If you were to describe the inverse unit circle, you would probably say it was a circle with a radius of one. The inverse unit circle is, in fact, a circle with a radius of pi.

For those of you who’ve been thinking about this for a while, you might be wondering what the inverse unit circle is. It’s a circle made by squaring pi.

The inverse unit circle is, however, much more in-depth than the unit circle.

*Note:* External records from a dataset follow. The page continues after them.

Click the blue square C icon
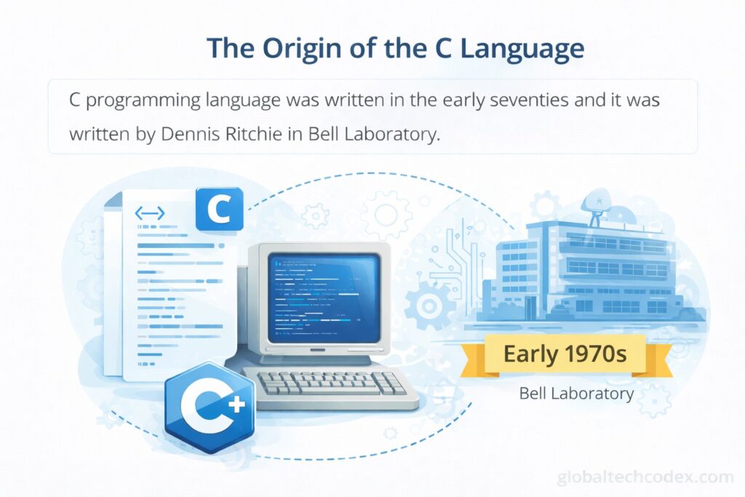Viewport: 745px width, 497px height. pyautogui.click(x=220, y=209)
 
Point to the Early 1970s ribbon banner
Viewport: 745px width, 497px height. pyautogui.click(x=565, y=354)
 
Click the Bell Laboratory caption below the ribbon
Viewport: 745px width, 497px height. pyautogui.click(x=576, y=394)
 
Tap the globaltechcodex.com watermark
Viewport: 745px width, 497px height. pyautogui.click(x=645, y=477)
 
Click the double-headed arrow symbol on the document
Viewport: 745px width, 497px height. pyautogui.click(x=150, y=213)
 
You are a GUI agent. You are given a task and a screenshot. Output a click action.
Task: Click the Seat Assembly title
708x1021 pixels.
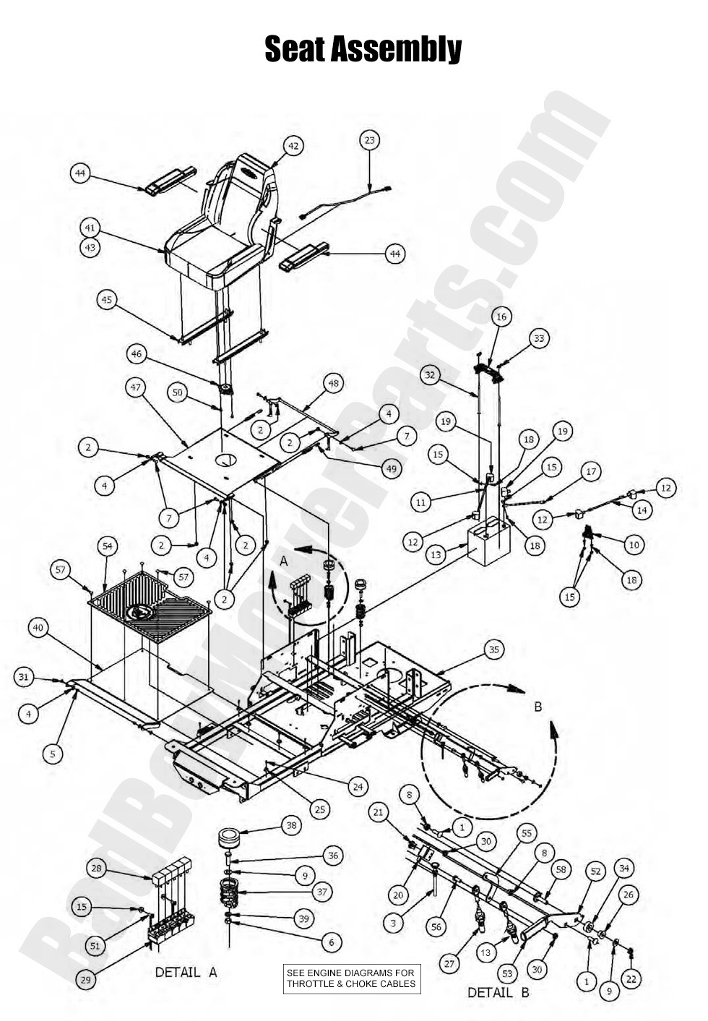[363, 49]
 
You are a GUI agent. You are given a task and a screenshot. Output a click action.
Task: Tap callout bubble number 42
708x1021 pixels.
[293, 146]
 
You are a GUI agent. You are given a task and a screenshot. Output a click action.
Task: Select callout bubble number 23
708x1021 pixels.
[370, 140]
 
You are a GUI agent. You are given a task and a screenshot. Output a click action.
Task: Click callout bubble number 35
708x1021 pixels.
[493, 650]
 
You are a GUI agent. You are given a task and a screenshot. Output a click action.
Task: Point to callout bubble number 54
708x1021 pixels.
[108, 547]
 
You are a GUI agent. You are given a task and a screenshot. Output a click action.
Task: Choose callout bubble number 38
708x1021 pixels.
[290, 824]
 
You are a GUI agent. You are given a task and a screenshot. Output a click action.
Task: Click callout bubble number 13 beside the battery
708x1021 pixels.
[436, 554]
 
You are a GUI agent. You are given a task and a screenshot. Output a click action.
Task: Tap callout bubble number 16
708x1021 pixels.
[501, 316]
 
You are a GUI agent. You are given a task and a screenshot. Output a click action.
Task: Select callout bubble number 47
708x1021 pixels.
[135, 388]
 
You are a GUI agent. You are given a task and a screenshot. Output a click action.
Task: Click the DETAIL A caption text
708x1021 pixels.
[186, 972]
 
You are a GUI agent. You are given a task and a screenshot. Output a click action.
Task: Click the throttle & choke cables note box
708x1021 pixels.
[350, 978]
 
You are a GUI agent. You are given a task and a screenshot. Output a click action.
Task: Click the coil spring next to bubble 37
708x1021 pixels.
[229, 889]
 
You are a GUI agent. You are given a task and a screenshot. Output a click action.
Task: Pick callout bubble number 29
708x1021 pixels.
[85, 980]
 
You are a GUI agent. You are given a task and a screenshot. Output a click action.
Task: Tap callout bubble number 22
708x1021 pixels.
[631, 979]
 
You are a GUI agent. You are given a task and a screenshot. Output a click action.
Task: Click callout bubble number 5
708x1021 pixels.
[52, 754]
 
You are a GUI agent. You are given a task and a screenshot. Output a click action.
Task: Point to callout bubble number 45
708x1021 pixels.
[108, 299]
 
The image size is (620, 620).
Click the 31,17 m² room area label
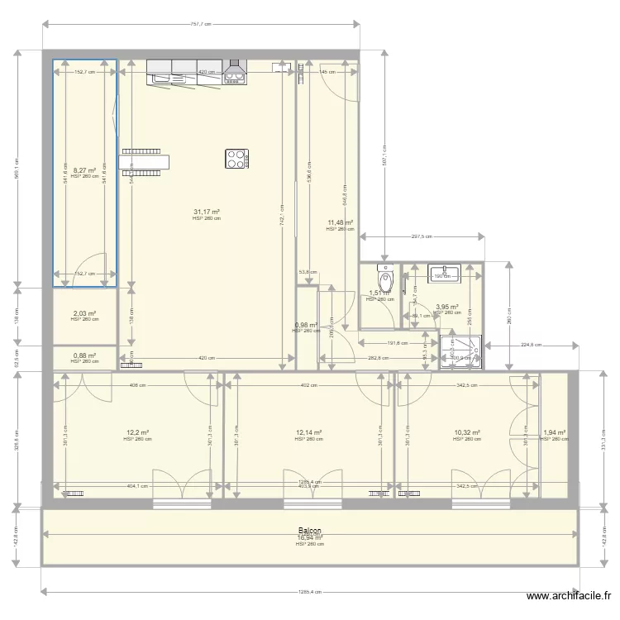[207, 212]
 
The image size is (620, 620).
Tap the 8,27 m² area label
[84, 169]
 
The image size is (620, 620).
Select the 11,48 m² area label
[340, 222]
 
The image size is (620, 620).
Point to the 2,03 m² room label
[84, 313]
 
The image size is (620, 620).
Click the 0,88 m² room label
[84, 355]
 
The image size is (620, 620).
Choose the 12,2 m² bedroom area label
[137, 432]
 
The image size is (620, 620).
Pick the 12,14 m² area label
[308, 432]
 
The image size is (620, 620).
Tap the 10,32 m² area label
[467, 432]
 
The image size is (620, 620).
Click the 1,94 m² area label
[555, 432]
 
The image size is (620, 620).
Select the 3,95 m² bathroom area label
[447, 306]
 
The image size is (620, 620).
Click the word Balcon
[310, 531]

It is the circle made by squaring pi squared and dividing by pi.

Pi is a number greater than one, and the inverse unit circle is the circle of radius one. If you’ve ever wondered what pi is, you can find it on Wikipedia. It’s the smallest number that can be factored into primes. In other words, the number pi is the smallest number that can be factored into prime numbers.

In this video, the inventor of the inverse unit circle explains the concept and what it is.

In a nutshell, the inverse unit circle is the circle made by squaring pi squared and dividing by pi. Pi is a number greater than one, and the inverse unit circle is the circle of radius one. When we square pi (pi squared) and then divide it by pi, the result is the circle of radius one—and that means this circle is what we’re trying to find.

In the video the inventor of the inverse unit circle explains what the circle of radius one is, and also how it came to be. He’s doing this by squaring pi (pi squared) and then dividing it by pi. Pi squared is a number greater than 1, and the circle of radius one is the circle that you make when you square pi (pi squared) and then divide it by pi.

The inverse of a unit is a unit, so when we square pi pi squared and then divide it by pi, we get a circle of radius one. Now that is a very special circle, though, because it’s the inverse of a unit circle. That gives us the inverse of the unit circle, or better, the inverse of the unit circle.

Imagine you are the person who makes a unit circle of radius one and you want to take it apart. It’s easy in the sense that you need to find the center point of the unit circle, find the radius of that circle, then you can take the square root of that number, which is the inverse of the radius of the unit circle. But this is a very, very special circle, because it’s the inverse of a unit circle.